They are very proud of their kava on Ambrym. For some reason, the delicacy hasn’t travelled.

[A truly artistique iPhone shot … of a pair of buckets]

Ants in Our Pants – Solomon Islands

Our parting gift from Papua New Guinea, perhaps aptly, was an unexplained delayed flight and a resulting missed onward connection in the Solomon Islands.

Forced to stay in Honiara for a night we were determined to make the most of it: we had an excellent Japanese meal, a swim in the hotel pool, a good gym session and two very hot showers. We booked some air tickets, bought some snorkels and a local SIM card and updated the blog. We also rode up and down in the hotel funicular cable car and made two valiant attempts: one to find a famed local bakery / cappuccino bar (no bread, or coffee) and one to snorkel on a local wrecked freighter by booking a taxi and heading off in its general direction with our eyes peeled (no luck).

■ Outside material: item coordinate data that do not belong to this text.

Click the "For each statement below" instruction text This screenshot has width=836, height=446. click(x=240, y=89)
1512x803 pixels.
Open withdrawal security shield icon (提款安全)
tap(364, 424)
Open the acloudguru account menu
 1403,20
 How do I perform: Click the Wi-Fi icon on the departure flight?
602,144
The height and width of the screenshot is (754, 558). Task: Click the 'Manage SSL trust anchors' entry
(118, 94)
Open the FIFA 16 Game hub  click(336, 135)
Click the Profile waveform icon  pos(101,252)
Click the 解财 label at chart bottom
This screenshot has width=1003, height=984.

We were feeling a little twitchy. PNG had been amazing, but we (or perhaps more succinctly, I) had been ground down by the difficulties of getting around and we had, as a result, gone to less places than perhaps we should. Given that we are extremely unlikely to go back, this left us feeling perhaps a little guilty at the wasted opportunity. There is a long essay brewing somewhere about how to pace yourself on long trips, so we won’t go into that here. Let’s just say that we were keen to get on and do
things.

So we headed off to Zipolo Habu Resort on a small island in the Western Provinces keen for some action, only to find one of the more chilled out places in the world. Joe, the owner, constructed the place himself out of bush materials, slowly building it up over 30 years. There was beer in the fridge and fish in the sea – what more could anybody ask for? We had a great time, and we filled the time. I went scuba diving for a day: huge coral walls, sharks, two wrecked WW2 fighter planes. We went on a pretty amazing WW2 relic tour – snorkeling on a sunken Japanese freighter, lobster sandwiches on the pier for lunch, climbing on an American tank and half visiting an underground field hospital (let’s just say that you would have to be really, really sick to want to go inside). We went to a real life Skull Island! (yarrrr, me hearties!). We drank beer with a group of travelling yachties…

And yet, slightly spoiling the experience were the ants in our pants. You see, newly-made palm frond roofs sometimes still contain fire ants. And fire ants are tiny enough to fall through mosquito nets. And fire ant bites HURT LIKE HELL! And three nights in a row being bitten in the arse start to take the shine off anyone’s sense of humour. And the other guests – mostly Australian retirees – were very nice company and all that, but we were left with a mild yearning for adventure.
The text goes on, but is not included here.